Provided text:
══════════
# Gold Price Time Series Forecasting in Azure Machine Learning Studio

This notebook implements a full MLOps workflow for gold price forecasting using Azure ML managed and serverless services.

In [None]:
# 1. Setup & Initialization
!pip install azure-ai-ml azure-identity mlflow scikit-learn pandas seaborn matplotlib
from azure.ai.ml import MLClient, automl
from azure.ai.ml.entities import Data, Model, ResourceConfiguration, CodeConfiguration
from azure.identity import DefaultAzureCredential
import pandas as pd
import matplotlib.pyplot as plt
import seaborn as sns

In [None]:
# 2. Connect to Azure ML Workspace
credential = DefaultAzureCredential()
══════════
Exercises to complete:
**a)** From the gold price forecasting notebook, print the text between "# Gold Price" and "and serverless services.", inclusive.
**b)** In the gold price forecasting notebook, which credential class is used to connect to the Azure ML workspace?
**c)** Pick up the gold price forecasting notebook right after its final line and write the next part.

Provided data:
══════════
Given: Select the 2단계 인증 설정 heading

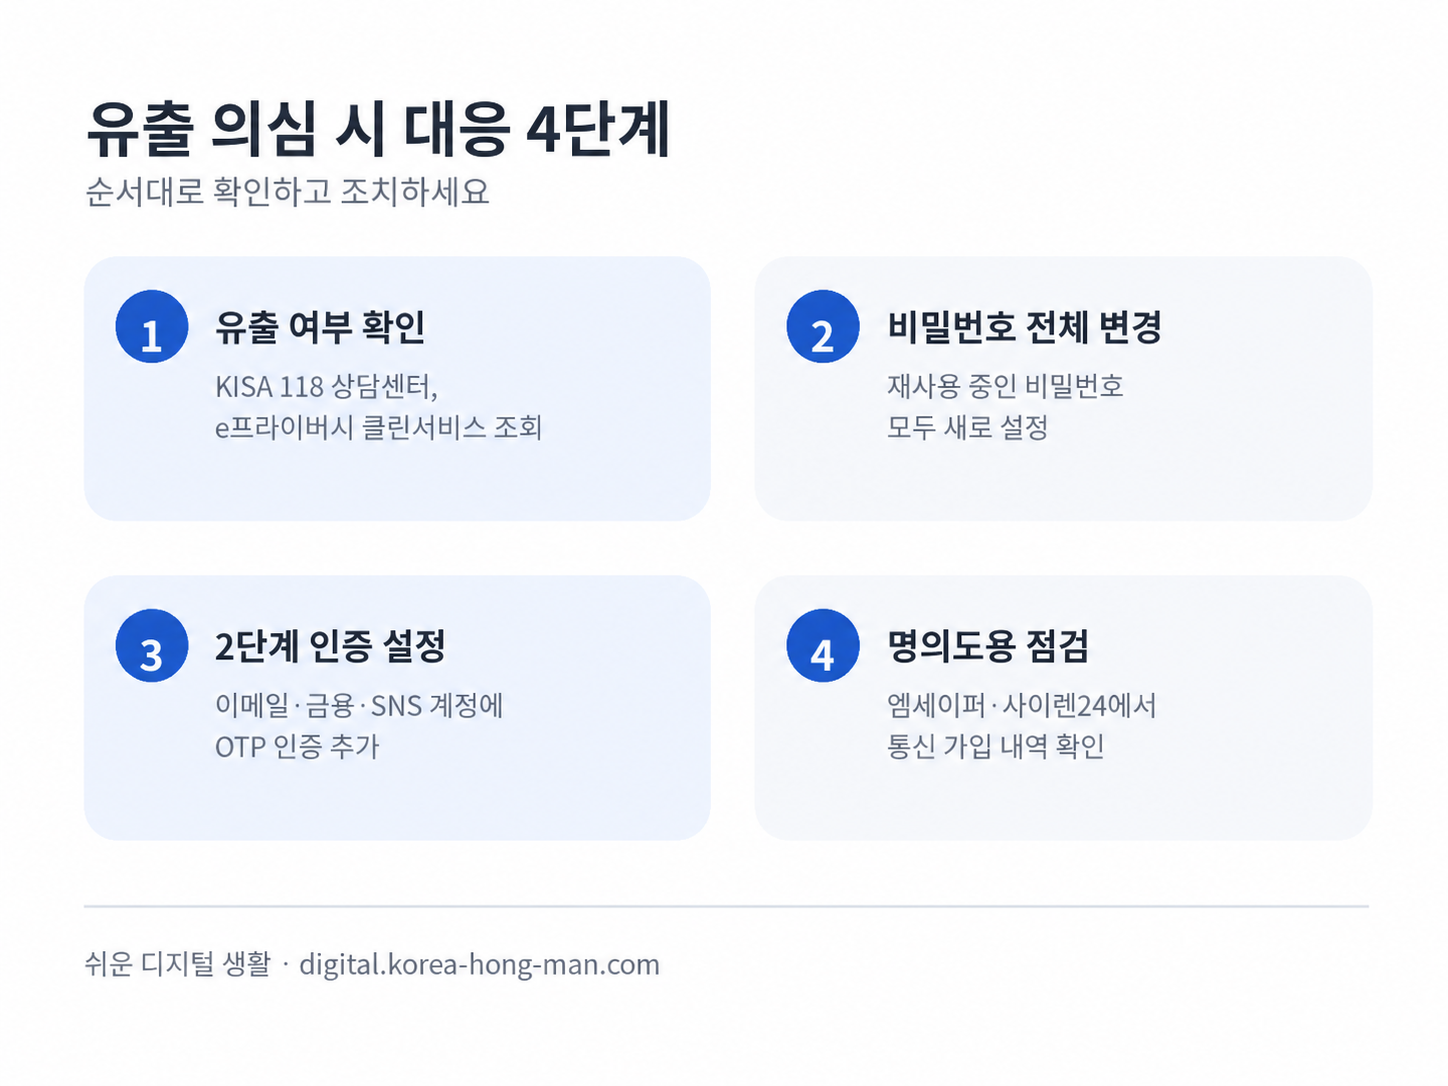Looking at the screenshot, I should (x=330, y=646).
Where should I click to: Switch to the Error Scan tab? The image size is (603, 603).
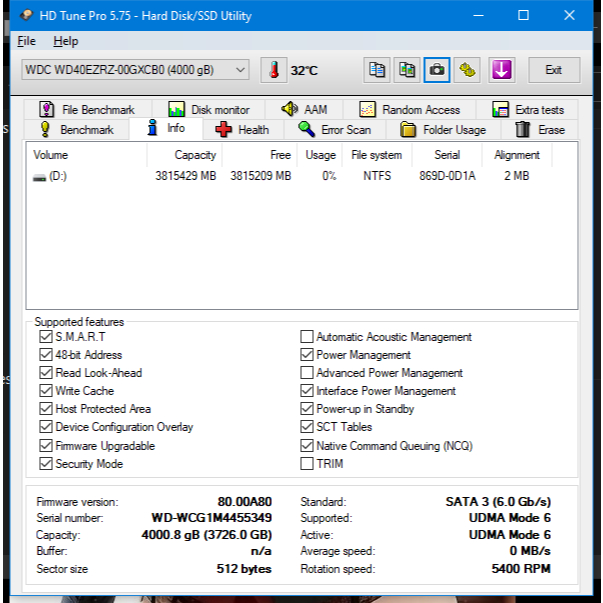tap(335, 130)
══════════
Set of answers:
**a)**
# Gold Price Time Series Forecasting in Azure Machine Learning Studio

This notebook implements a full MLOps workflow for gold price forecasting using Azure ML managed and serverless services.

**b)** DefaultAzureCredential

**c)**
ml_client = MLClient.from_config(credential=credential)
print(f"Connected to workspace: {ml_client.workspace_name}")

In [None]:
# 3. Data Preparation & Exploration
df = pd.read_csv("gold_price_50_years_1975_2025.csv")
df['date'] = pd.to_datetime(df['date'])
df.sort_values('date', inplace=True)
df.reset_index(drop=True, inplace=True)
print(df.info())
print(df.head())
print(df.isnull().sum())
print(df.describe())
plt.figure(figsize=(12,5))
sns.lineplot(data=df, x='date', y='close')
plt.title('Gold Price Over Time (1975–2025)')
plt.xlabel('Date')
plt.ylabel('Close Price (USD)')
plt.show()

In [None]:
# 4. Register Data Asset in Azure ML
from azure.ai.ml.constants import AssetTypes
gold_data = Data(
    name="gold-prices-data",
    version="1",
    description="Historical gold prices 1975–2025",
    path="gold_price_50_years_1975_2025.csv",
    type=AssetTypes.URI_FILE,
    tags={"source": "uploaded-csv", "target": "close"}
)
ml_client.data.create_or_update(gold_data)
print("Gold prices dataset successfully registered!")

In [None]:
# 5. Train Model with AutoML (Serverless)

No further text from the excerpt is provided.